El ambiente festivo se palpaba en todos los recovecos de Huétor Santillán y, por ello, el alcalde ha destacado junto a la concejala de Fiestas, Andrea Sánchez, «el orgullo que supone celebrar estos días», además de la suerte de «contar con un equipo que prepara las actividades con la mayor dedicación posible».
Los vecinos opinan de las migas
Muchos de los vecinos, entre raciones música y buen ambiente, han dictado sentencia sobre las migas que han degustado. Una asistente aseguraba que «están riquísimas porque son hueteñas». Otro vecino afirmaba, en tono de broma, que no solo las migas, sino que «la cerveza, el vino, los cubatas… Todo está bueno, hasta las mujeres». Otro asistente decía entre risas con su grupo de amigos que ya se había comido «dos platillos», pero que iba a parar porque «hay que dejar para todo el mundo».

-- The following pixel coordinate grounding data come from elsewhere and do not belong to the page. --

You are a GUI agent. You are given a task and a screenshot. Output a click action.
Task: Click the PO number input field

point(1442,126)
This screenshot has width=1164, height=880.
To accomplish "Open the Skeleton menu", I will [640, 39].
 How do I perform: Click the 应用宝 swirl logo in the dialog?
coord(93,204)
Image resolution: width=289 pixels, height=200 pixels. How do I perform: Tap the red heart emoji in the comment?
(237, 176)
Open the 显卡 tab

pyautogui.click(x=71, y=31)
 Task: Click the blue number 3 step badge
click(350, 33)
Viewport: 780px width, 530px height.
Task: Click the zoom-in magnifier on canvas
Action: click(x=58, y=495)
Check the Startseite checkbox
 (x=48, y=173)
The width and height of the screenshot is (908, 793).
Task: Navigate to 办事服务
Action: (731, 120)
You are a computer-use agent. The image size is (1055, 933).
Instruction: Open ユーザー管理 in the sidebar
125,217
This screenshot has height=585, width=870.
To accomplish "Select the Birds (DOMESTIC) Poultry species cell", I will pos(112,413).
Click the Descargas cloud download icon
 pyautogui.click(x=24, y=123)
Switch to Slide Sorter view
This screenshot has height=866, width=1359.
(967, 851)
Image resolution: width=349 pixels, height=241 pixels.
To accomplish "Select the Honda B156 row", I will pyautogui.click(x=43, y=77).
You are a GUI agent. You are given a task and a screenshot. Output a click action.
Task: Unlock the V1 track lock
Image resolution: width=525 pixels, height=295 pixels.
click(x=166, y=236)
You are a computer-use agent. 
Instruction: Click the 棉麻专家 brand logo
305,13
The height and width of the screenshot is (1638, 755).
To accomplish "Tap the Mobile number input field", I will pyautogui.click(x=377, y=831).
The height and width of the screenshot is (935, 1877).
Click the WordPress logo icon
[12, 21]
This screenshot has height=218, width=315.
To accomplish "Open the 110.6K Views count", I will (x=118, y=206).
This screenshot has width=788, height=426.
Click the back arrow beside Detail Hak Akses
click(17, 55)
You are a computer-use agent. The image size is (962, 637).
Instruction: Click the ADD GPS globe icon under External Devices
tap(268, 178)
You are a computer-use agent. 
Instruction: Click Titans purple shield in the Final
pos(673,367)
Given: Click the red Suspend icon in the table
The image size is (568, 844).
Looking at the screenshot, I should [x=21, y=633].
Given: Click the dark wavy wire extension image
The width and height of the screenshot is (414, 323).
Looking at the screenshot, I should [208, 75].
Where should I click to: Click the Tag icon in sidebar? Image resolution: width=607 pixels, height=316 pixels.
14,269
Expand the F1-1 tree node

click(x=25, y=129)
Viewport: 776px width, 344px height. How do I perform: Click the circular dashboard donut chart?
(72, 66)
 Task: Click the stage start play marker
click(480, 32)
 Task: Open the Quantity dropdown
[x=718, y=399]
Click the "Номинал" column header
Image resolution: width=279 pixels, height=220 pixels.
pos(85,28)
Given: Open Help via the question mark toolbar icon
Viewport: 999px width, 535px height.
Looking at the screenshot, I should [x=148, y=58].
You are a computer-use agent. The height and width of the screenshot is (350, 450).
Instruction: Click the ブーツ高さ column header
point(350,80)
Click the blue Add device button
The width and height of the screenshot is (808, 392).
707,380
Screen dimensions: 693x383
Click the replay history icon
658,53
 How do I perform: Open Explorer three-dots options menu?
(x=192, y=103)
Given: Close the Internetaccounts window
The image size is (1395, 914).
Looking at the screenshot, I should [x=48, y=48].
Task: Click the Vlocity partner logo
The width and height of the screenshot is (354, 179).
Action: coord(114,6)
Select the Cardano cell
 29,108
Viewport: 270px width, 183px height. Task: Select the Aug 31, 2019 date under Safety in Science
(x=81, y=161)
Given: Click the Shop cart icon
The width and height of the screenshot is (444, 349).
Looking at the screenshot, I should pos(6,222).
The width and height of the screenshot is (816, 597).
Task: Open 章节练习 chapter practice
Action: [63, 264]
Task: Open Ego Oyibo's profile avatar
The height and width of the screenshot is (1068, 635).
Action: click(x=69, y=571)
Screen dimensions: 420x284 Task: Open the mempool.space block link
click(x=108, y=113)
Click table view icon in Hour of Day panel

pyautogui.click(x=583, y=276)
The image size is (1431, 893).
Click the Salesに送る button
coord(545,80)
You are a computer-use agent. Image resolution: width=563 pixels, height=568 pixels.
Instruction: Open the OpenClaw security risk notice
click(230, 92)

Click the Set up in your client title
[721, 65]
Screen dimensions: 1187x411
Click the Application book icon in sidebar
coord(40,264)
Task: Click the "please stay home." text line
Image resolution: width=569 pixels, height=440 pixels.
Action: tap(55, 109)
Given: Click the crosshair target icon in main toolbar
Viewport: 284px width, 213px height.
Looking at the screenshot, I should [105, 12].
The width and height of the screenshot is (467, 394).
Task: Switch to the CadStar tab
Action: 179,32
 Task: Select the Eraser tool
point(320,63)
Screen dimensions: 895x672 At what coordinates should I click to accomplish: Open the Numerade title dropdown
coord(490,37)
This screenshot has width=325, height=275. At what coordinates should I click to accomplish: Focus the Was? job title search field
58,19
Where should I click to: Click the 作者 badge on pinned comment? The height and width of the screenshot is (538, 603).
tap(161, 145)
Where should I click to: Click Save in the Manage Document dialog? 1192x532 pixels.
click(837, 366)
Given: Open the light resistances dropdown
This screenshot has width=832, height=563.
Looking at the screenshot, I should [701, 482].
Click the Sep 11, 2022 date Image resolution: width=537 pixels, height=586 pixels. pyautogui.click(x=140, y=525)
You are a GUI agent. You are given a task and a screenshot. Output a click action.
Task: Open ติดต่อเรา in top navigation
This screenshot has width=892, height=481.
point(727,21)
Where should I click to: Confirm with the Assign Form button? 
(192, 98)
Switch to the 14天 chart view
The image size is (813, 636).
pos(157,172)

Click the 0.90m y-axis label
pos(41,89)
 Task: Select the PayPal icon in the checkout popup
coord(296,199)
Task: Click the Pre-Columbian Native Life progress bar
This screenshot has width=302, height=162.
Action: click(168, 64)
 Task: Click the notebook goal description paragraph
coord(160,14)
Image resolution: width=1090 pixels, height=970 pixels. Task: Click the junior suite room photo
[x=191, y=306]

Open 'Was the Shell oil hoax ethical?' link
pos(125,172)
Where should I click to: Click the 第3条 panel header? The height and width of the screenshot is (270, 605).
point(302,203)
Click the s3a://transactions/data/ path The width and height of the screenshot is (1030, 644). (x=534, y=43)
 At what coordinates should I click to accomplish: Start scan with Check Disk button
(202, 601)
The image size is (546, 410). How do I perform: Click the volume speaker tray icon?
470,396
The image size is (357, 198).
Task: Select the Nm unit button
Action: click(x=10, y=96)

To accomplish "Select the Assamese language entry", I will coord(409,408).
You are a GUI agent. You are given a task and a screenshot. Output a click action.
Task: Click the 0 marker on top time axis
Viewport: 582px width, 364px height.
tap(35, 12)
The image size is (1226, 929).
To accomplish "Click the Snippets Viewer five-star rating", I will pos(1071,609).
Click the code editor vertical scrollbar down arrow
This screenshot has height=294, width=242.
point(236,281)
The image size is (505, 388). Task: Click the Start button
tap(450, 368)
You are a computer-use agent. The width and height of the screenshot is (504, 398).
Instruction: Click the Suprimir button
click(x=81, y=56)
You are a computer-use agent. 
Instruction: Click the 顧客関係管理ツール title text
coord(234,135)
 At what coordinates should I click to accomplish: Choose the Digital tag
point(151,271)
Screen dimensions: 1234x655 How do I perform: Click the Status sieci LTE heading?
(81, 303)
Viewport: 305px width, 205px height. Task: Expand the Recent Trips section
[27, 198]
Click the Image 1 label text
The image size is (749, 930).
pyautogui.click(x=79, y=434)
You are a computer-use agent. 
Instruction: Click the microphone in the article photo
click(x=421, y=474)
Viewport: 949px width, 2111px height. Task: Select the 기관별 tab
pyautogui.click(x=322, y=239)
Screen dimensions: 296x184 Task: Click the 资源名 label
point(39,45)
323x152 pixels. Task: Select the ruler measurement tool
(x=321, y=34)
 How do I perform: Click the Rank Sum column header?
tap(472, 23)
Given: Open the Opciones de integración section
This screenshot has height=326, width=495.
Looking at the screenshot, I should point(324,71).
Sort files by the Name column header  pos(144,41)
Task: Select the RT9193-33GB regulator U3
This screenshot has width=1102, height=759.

Al ser preguntados por la puntuación que daban a las migas elaboradas este jueves, nadie las puntuaba por debajo del sobresaliente. Aunque alguien sí se ha puesto tiquismiquis al comentar que estaban «perfectas», pero que les daba un 9,75. ¿La razón de no llegar a la matrícula de honor? Le ha faltado «un poquito» y «tomarse otra cerveza».
Así pues, Huétor Santillán disfruta de sus fiestas y degustaciones gastronómicas y deja el listón culinario por las nubes y con la promesa de que el año que viene las migas estarán, si cabe, aun mejores.